◆ Task to complete ◆
Repeat exactly the lines from the first line of the records through the line containing "Task: Expand Bing Region type dropdown", and nothing more.

*** Opening of Given data ***

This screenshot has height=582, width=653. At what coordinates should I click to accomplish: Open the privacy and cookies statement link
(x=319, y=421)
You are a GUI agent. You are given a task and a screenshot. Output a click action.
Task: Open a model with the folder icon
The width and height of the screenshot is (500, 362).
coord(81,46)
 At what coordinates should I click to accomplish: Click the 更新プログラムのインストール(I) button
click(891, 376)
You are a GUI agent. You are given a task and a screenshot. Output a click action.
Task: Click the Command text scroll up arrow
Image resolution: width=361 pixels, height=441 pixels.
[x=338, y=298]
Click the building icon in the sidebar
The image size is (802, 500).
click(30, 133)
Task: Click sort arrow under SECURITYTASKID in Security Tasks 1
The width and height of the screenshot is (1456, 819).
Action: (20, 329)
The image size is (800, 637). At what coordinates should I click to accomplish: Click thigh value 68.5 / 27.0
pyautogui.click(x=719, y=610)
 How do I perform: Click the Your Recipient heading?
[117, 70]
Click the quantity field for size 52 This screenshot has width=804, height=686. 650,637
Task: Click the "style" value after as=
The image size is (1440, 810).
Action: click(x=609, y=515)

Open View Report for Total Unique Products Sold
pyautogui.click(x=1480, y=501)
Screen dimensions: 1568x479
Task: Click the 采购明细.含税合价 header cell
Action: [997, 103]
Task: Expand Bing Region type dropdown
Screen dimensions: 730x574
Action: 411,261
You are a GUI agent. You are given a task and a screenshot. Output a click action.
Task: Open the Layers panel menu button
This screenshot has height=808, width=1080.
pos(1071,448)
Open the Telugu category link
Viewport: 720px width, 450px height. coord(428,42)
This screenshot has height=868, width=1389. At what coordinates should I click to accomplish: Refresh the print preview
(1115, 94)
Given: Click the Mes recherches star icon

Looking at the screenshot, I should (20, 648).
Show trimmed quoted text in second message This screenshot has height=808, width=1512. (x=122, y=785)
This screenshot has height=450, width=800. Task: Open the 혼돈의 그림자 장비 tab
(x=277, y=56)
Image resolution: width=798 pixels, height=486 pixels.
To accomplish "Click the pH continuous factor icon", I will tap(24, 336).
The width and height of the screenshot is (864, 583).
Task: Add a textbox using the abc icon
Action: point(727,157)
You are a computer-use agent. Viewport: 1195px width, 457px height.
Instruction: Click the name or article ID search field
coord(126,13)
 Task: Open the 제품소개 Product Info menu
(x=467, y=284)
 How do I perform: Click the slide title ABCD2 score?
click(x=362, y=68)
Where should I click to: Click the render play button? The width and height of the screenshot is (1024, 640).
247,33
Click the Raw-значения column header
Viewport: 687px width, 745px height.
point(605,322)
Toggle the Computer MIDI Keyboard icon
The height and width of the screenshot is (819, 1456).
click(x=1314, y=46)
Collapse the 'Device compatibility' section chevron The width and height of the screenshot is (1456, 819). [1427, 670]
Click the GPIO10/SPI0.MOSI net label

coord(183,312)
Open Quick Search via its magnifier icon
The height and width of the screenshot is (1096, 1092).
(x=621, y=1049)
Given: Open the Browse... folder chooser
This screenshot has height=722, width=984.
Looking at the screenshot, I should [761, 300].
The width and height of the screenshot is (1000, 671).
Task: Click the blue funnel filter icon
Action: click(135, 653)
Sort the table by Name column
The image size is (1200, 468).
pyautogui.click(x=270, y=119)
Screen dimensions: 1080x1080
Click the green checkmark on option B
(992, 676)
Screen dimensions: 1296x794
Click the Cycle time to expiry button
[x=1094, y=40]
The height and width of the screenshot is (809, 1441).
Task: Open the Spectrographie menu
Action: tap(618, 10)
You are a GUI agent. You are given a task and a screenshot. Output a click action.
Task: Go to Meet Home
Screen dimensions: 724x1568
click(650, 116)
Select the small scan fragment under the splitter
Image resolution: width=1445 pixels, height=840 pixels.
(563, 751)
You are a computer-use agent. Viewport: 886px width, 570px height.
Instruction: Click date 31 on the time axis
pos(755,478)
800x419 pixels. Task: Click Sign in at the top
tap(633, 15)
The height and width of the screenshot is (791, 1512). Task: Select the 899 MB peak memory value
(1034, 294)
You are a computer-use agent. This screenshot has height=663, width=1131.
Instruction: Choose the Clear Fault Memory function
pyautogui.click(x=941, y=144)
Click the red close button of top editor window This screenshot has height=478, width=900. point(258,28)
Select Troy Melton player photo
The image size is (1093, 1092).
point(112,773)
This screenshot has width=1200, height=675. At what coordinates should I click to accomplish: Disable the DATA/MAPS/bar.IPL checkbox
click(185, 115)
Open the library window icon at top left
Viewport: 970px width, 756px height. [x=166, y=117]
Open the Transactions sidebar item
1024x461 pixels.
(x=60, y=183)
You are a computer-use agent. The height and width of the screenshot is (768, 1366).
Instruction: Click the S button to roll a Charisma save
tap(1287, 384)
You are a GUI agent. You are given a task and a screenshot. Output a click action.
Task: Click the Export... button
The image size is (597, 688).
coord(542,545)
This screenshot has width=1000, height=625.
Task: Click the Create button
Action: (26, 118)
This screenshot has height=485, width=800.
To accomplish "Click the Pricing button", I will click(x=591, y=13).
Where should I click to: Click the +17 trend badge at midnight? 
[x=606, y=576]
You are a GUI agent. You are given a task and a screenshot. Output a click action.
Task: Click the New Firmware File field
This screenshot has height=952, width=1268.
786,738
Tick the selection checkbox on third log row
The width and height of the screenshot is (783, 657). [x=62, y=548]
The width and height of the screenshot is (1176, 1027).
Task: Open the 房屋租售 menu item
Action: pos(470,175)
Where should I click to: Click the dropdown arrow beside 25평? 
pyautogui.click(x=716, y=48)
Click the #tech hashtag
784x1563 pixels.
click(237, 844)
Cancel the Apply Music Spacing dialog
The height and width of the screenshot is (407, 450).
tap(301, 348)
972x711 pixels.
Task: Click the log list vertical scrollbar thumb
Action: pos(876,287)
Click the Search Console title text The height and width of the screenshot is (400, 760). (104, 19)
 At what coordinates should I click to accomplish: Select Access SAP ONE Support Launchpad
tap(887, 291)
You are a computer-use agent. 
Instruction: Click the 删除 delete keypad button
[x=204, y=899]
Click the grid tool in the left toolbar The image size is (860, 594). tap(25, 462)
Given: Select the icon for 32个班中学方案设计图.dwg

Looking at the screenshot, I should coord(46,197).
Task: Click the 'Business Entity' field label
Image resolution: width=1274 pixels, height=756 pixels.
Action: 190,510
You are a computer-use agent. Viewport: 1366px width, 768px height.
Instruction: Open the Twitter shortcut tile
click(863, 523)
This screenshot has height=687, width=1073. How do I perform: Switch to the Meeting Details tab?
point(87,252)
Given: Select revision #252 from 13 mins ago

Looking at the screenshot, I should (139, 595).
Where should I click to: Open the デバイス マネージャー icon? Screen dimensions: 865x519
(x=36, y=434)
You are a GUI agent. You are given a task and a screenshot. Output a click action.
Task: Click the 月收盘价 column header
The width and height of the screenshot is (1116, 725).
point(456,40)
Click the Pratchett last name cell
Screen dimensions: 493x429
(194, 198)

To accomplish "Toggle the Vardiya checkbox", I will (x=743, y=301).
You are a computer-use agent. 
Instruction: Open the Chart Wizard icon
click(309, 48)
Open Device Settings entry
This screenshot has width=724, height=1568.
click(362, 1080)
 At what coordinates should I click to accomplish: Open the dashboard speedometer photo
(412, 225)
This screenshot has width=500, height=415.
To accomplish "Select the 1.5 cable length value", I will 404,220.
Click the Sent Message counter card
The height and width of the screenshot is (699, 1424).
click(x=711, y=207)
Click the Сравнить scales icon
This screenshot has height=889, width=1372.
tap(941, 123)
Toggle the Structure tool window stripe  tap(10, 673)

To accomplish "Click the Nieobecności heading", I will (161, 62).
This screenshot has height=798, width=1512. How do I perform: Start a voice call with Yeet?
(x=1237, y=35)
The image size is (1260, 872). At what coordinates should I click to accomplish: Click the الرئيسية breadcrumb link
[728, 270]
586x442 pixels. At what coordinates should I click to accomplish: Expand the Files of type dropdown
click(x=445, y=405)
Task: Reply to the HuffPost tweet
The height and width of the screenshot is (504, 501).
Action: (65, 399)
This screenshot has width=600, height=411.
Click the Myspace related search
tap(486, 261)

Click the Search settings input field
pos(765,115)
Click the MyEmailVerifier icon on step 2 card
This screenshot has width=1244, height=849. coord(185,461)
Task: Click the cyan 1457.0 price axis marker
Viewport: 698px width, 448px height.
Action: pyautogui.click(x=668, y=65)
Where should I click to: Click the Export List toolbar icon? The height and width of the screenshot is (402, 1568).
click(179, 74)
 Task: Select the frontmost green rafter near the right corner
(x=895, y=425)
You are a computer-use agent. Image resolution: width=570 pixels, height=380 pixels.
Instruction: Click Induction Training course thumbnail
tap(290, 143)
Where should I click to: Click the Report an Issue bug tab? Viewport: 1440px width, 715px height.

*** Close of Given data ***

◆ The completed task ◆
This screenshot has height=582, width=653. At what coordinates should I click to accomplish: Open the privacy and cookies statement link
(x=319, y=421)
You are a GUI agent. You are given a task and a screenshot. Output a click action.
Task: Open a model with the folder icon
The width and height of the screenshot is (500, 362).
coord(81,46)
 At what coordinates should I click to accomplish: Click the 更新プログラムのインストール(I) button
click(891, 376)
You are a GUI agent. You are given a task and a screenshot. Output a click action.
Task: Click the Command text scroll up arrow
Image resolution: width=361 pixels, height=441 pixels.
[x=338, y=298]
Click the building icon in the sidebar
The image size is (802, 500).
click(30, 133)
Task: Click sort arrow under SECURITYTASKID in Security Tasks 1
The width and height of the screenshot is (1456, 819).
Action: (20, 329)
The image size is (800, 637). At what coordinates should I click to accomplish: Click thigh value 68.5 / 27.0
pyautogui.click(x=719, y=610)
 How do I perform: Click the Your Recipient heading?
[117, 70]
Click the quantity field for size 52 This screenshot has width=804, height=686. 650,637
Task: Click the "style" value after as=
The image size is (1440, 810).
Action: click(x=609, y=515)

Open View Report for Total Unique Products Sold
pyautogui.click(x=1480, y=501)
Screen dimensions: 1568x479
Task: Click the 采购明细.含税合价 header cell
Action: [997, 103]
Task: Expand Bing Region type dropdown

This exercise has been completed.